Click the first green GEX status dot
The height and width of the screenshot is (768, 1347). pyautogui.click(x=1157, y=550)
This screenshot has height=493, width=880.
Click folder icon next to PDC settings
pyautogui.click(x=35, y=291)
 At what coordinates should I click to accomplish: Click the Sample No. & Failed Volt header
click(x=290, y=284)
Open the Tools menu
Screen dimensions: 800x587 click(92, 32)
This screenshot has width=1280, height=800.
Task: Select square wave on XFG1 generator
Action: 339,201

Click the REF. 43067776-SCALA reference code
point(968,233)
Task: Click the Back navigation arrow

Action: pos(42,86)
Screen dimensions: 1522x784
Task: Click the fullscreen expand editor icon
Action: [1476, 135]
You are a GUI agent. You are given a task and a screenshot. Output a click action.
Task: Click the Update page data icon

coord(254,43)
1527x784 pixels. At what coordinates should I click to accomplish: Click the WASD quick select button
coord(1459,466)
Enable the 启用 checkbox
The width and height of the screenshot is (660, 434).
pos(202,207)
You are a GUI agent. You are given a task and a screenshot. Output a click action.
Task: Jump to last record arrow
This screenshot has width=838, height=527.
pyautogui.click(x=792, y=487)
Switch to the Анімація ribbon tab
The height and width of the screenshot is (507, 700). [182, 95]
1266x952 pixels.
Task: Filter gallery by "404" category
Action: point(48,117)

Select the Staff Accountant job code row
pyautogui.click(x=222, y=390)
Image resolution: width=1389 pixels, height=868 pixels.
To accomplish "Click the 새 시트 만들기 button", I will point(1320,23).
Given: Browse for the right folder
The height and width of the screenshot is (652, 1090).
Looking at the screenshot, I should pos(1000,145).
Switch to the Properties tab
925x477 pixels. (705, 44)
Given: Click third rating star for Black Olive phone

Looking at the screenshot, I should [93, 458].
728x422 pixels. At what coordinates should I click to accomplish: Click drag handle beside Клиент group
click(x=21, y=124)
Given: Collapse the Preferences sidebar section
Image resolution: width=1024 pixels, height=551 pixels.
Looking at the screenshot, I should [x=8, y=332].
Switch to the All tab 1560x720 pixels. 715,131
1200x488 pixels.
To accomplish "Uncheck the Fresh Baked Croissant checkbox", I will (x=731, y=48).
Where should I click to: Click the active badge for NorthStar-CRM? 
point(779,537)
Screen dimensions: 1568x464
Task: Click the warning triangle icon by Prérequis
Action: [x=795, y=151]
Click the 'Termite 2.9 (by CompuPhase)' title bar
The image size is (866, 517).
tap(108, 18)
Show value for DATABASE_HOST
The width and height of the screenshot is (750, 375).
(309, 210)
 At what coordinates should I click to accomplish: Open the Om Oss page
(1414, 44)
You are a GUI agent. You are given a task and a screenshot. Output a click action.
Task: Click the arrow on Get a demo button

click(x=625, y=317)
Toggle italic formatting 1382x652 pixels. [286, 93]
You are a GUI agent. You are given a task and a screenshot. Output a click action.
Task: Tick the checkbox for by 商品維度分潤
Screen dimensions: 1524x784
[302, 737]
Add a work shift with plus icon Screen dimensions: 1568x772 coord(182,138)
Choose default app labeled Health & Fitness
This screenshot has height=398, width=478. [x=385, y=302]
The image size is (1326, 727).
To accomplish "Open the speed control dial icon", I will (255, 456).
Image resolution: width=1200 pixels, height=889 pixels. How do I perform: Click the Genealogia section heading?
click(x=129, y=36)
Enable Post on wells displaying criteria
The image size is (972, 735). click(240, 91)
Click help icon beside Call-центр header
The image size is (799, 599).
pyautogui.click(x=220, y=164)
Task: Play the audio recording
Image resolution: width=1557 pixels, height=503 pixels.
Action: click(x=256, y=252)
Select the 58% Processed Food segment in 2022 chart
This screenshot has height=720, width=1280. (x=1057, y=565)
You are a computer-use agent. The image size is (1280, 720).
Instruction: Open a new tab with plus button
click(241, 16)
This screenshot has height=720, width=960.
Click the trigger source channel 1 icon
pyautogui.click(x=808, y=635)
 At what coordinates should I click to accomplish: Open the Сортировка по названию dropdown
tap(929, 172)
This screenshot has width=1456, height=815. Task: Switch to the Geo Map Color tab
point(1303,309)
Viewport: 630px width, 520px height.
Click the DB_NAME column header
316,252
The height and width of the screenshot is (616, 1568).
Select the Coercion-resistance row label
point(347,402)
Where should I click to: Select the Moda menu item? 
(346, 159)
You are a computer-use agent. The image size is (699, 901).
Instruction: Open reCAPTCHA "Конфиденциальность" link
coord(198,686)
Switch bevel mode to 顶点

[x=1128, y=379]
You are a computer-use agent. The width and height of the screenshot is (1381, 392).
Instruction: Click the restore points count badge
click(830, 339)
· · · · · · ·
### REQUIRED ACTION:
The answer is the run of lines above from the line containing "Task: Click the arrow on Get a demo button" through the line containing "The image size is (1326, 727).", copied exactly and alone.

### RESPONSE TO THIS EXERCISE:
Task: Click the arrow on Get a demo button

click(x=625, y=317)
Toggle italic formatting 1382x652 pixels. [286, 93]
You are a GUI agent. You are given a task and a screenshot. Output a click action.
Task: Tick the checkbox for by 商品維度分潤
Screen dimensions: 1524x784
[302, 737]
Add a work shift with plus icon Screen dimensions: 1568x772 coord(182,138)
Choose default app labeled Health & Fitness
This screenshot has height=398, width=478. [x=385, y=302]
The image size is (1326, 727).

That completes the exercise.